== Input data ==

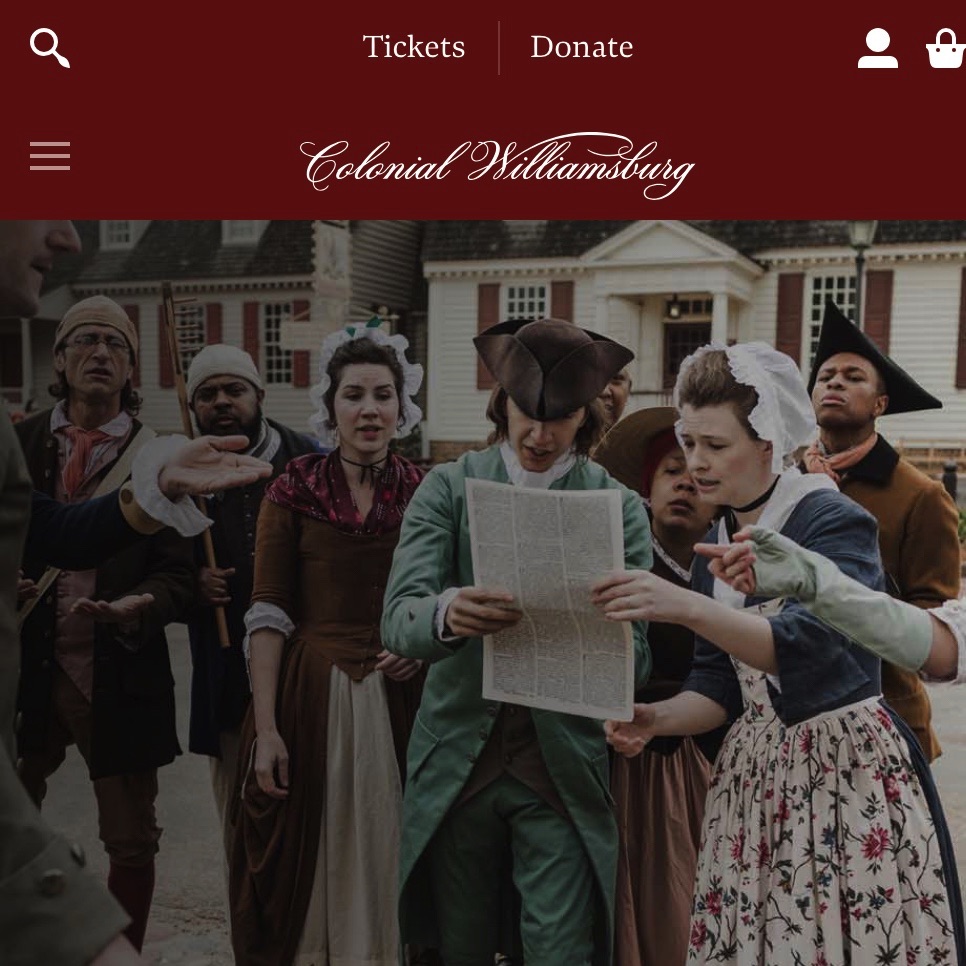Select the newspaper held in the hero photo
The height and width of the screenshot is (966, 966).
550,598
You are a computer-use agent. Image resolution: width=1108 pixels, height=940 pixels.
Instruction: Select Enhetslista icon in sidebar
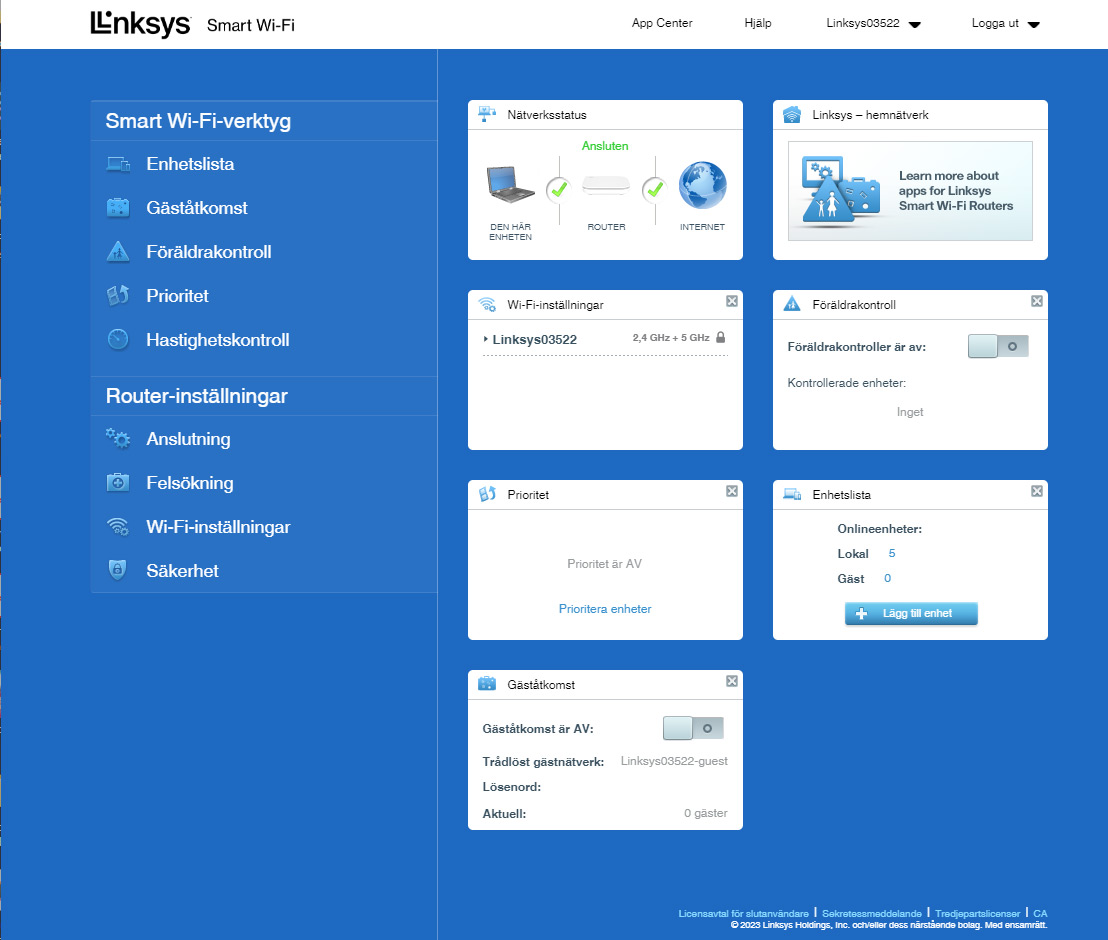tap(118, 163)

== Description of the task ==
Starting at the line that holds "Instruction: Select Enhetslista", repeat every line through the end of the listing exactly as written, skipping any picture.

== Reply ==
Instruction: Select Enhetslista icon in sidebar
tap(118, 163)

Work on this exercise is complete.